Beginning with the line that contains "Where should I", copy each subsequent line of the data below through the last one, including both ends but not the pictures.

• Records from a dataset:
=== Section Start ===

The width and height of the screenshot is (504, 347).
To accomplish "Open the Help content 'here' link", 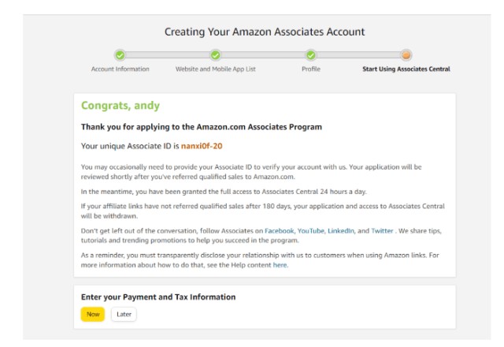I will click(280, 265).
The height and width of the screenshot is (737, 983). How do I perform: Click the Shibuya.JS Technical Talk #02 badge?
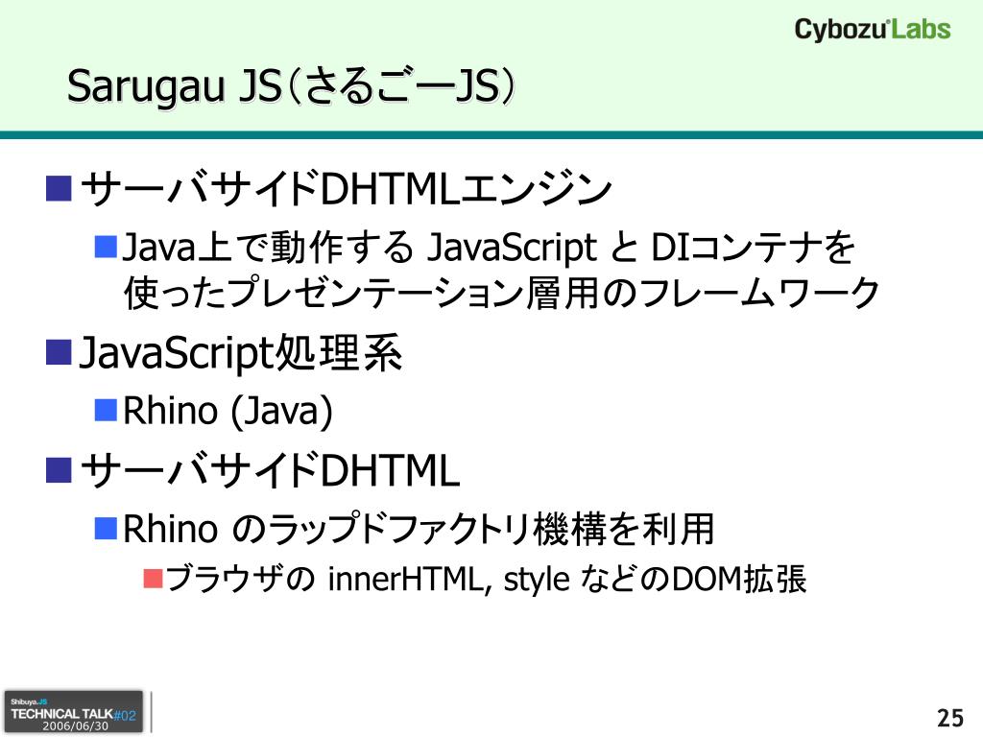[x=74, y=711]

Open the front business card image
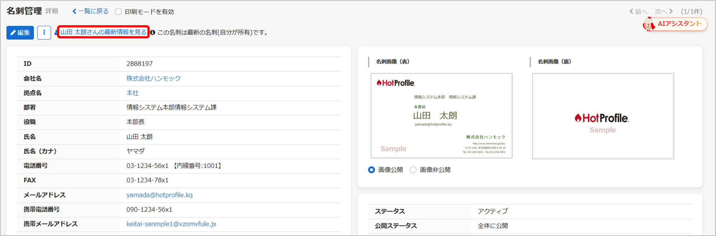click(x=441, y=116)
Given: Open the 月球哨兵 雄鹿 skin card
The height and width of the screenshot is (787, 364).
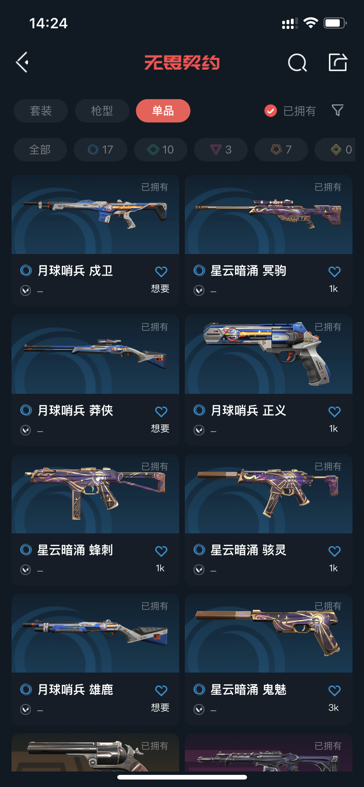Looking at the screenshot, I should coord(95,659).
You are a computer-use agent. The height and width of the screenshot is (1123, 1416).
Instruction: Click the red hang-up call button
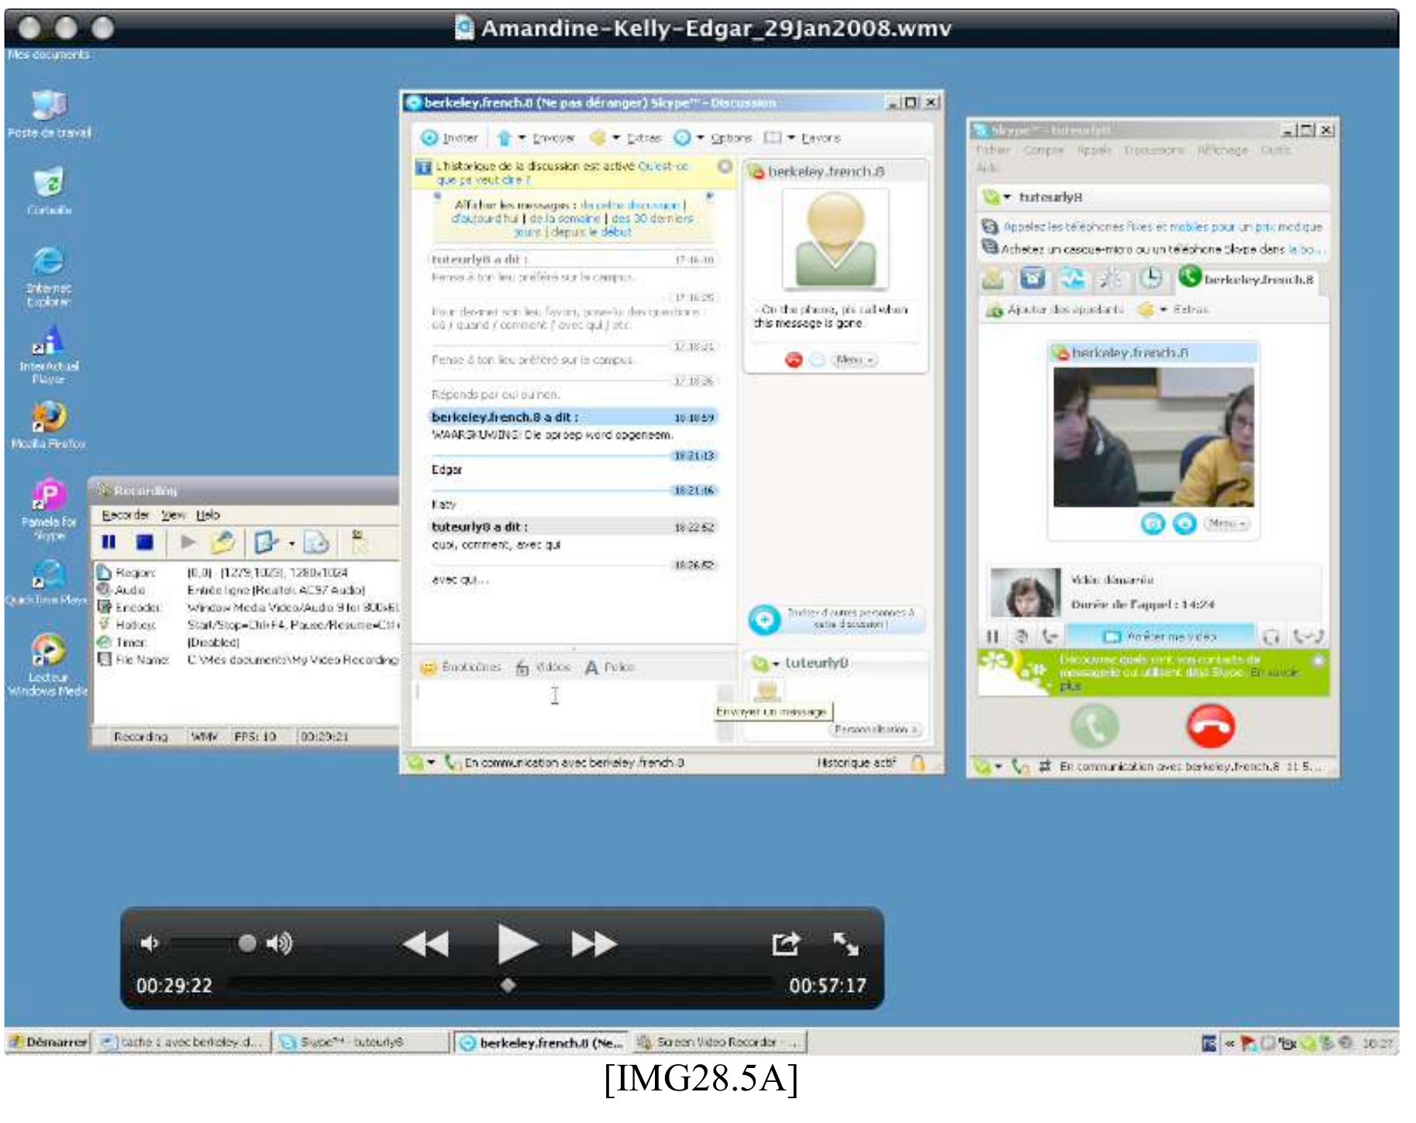point(1211,727)
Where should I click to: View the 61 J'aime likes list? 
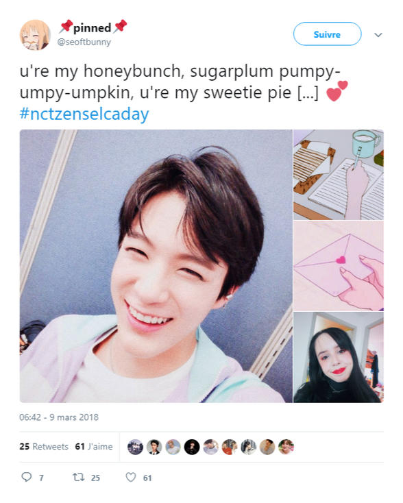(94, 447)
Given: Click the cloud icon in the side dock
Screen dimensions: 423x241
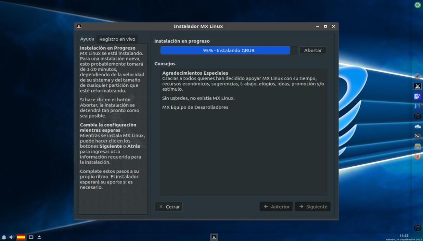Looking at the screenshot, I should pos(417,126).
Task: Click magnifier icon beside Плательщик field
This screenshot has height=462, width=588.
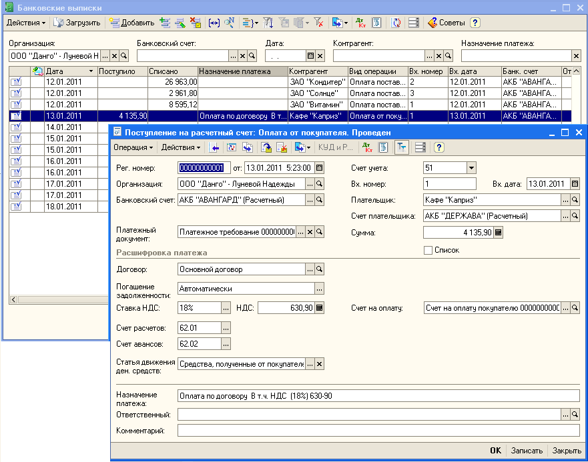Action: [x=575, y=200]
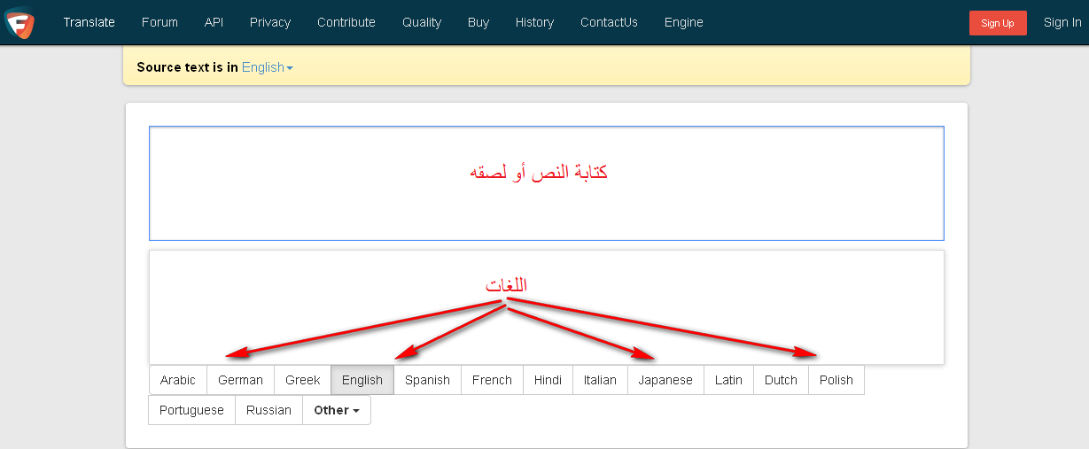Open the Quality menu item
This screenshot has height=449, width=1089.
[x=422, y=22]
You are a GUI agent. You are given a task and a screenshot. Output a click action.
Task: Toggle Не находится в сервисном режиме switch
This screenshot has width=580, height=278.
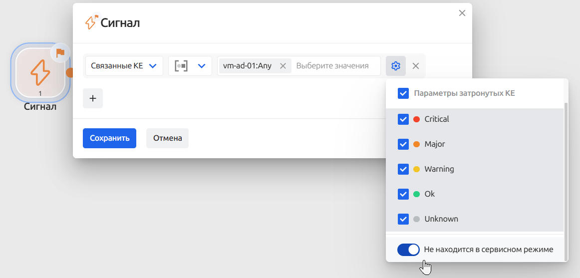pyautogui.click(x=408, y=250)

=== Section End ===

• SOLUTION TO THE PROBLEM:
Where should I click to: View the 61 J'aime likes list? 
(94, 447)
Given: Click the cloud icon in the side dock
Screen dimensions: 423x241
Looking at the screenshot, I should pos(417,126).
Task: Click magnifier icon beside Плательщик field
This screenshot has height=462, width=588.
Action: [x=575, y=200]
Open the Quality menu item
This screenshot has height=449, width=1089.
[x=422, y=22]
You are a GUI agent. You are given a task and a screenshot. Output a click action.
Task: Toggle Не находится в сервисном режиме switch
This screenshot has width=580, height=278.
pyautogui.click(x=408, y=250)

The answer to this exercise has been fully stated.